▸ **Your objective**
From the listing below, please restate exactly the lines beginning at the one with "webidea.cz (292, 2557)" and ending at the one with "Calories & Macros", both included, and skip the pictures.

▸ **Data section**
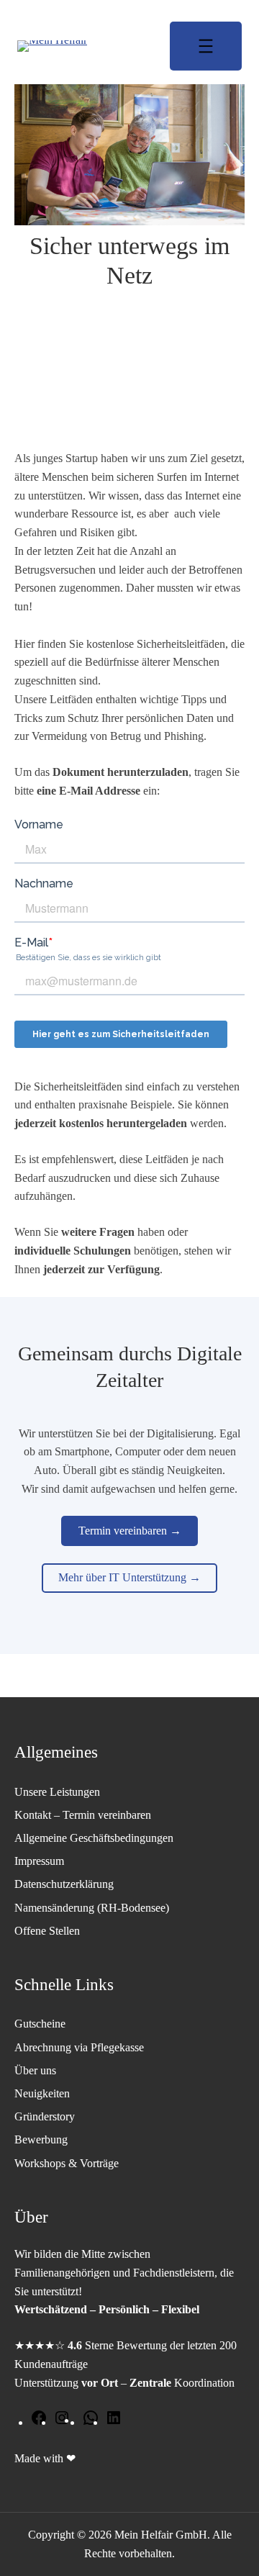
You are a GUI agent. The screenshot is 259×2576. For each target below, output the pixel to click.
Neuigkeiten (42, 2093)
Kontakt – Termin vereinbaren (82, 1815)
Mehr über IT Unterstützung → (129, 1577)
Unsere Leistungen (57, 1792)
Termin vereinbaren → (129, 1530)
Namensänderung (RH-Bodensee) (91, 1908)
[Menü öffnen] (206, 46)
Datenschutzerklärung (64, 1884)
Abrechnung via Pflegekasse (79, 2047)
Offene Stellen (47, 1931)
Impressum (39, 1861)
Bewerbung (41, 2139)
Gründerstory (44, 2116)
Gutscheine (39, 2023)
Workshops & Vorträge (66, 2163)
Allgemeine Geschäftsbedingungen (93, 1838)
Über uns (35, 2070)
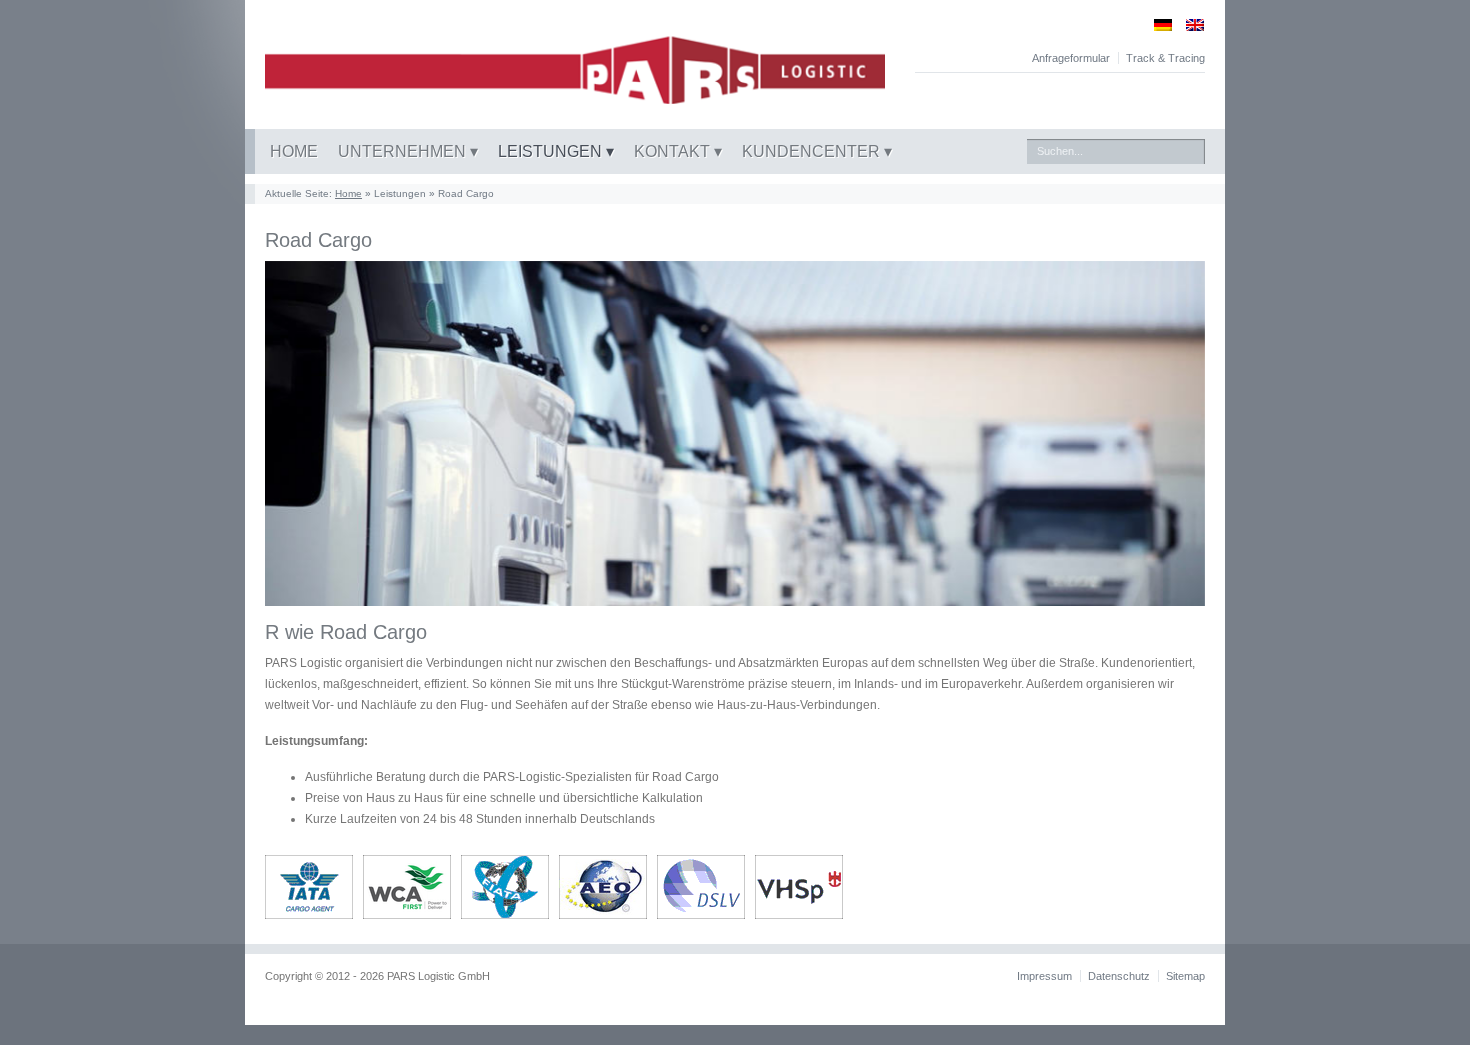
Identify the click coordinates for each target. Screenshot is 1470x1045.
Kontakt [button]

* * *

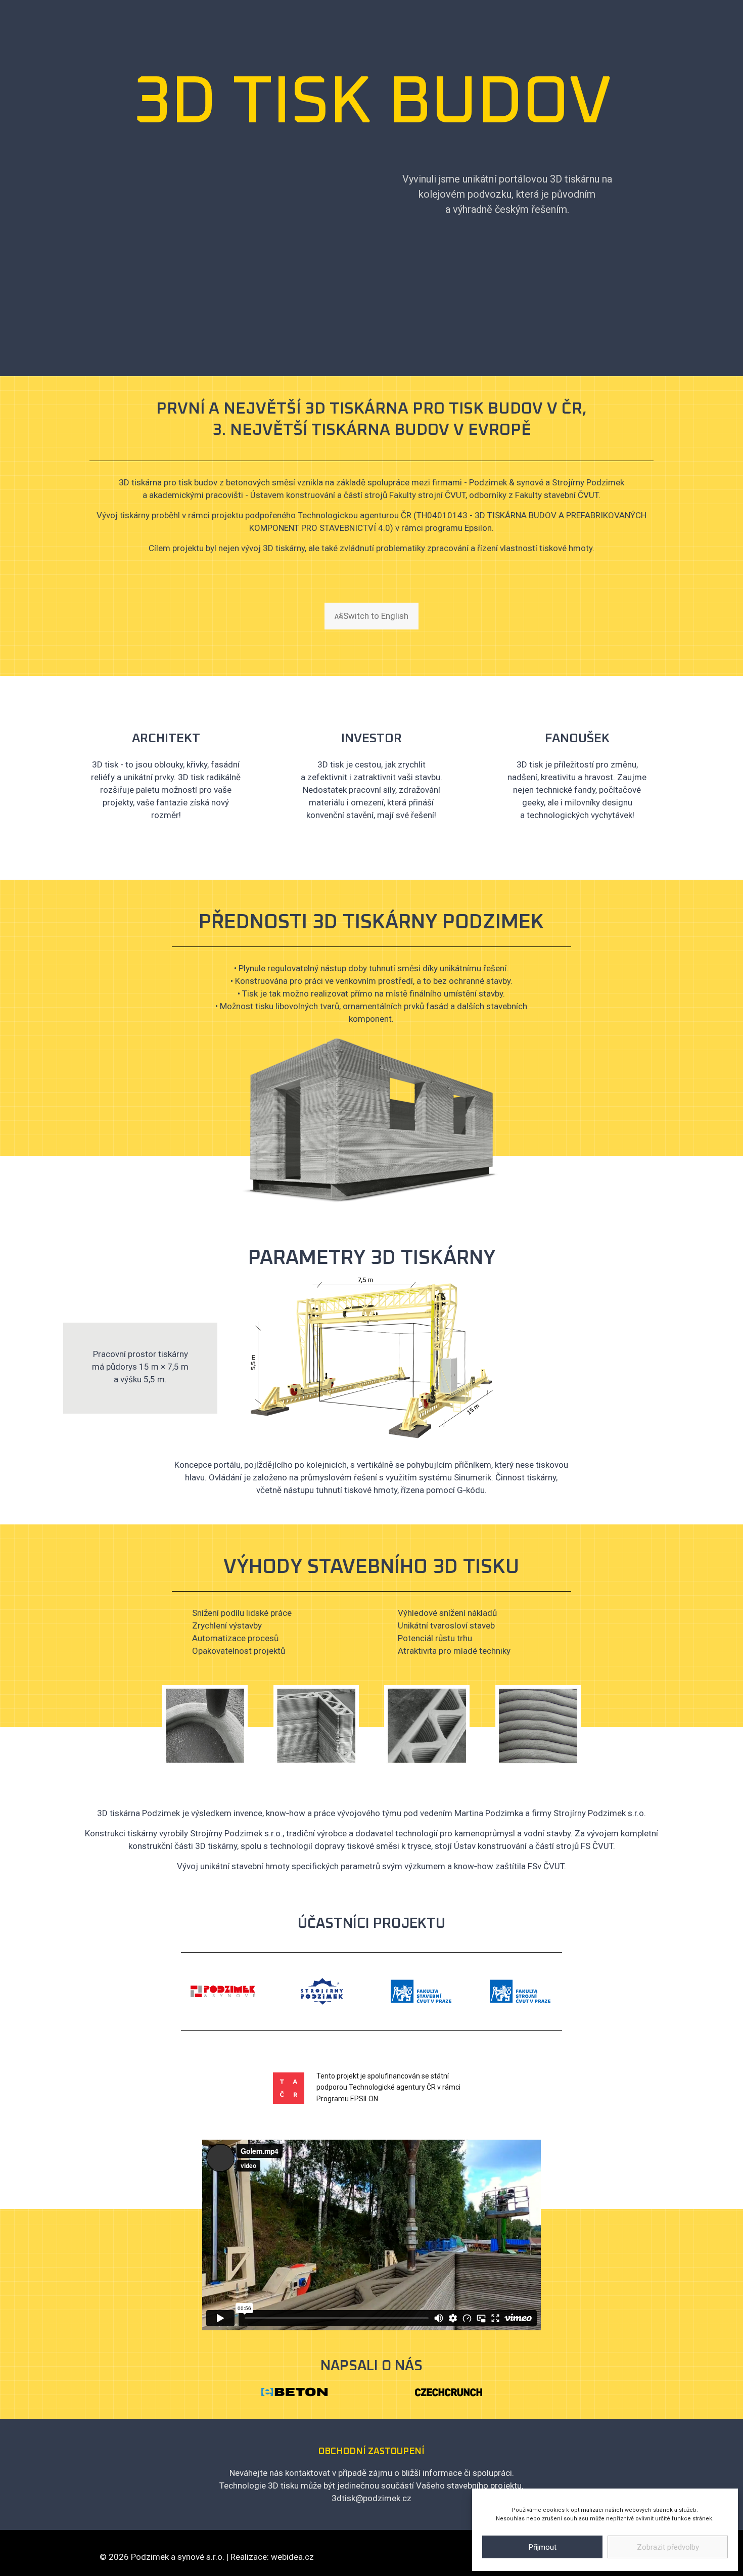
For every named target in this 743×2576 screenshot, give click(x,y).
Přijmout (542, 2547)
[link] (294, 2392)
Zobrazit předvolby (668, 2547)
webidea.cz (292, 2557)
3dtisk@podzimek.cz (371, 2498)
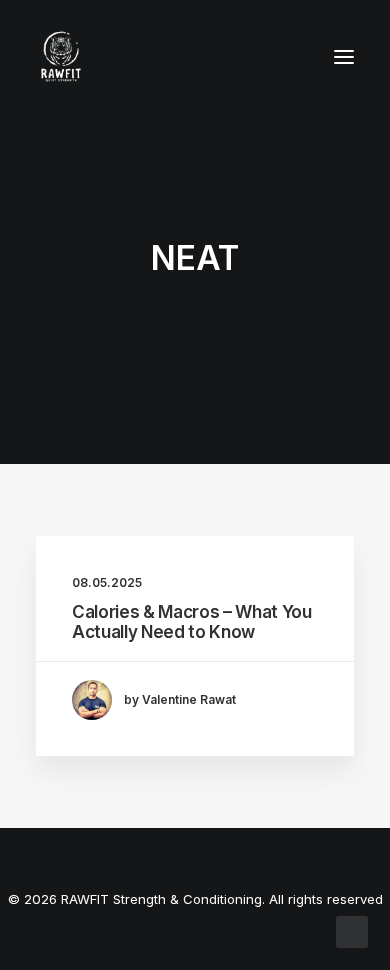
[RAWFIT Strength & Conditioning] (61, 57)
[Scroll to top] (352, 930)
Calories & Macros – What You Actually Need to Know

▸ **Finished task**
webidea.cz (292, 2557)
3dtisk@podzimek.cz (371, 2498)
[RAWFIT Strength & Conditioning] (61, 57)
[Scroll to top] (352, 930)
Calories & Macros – What You Actually Need to Know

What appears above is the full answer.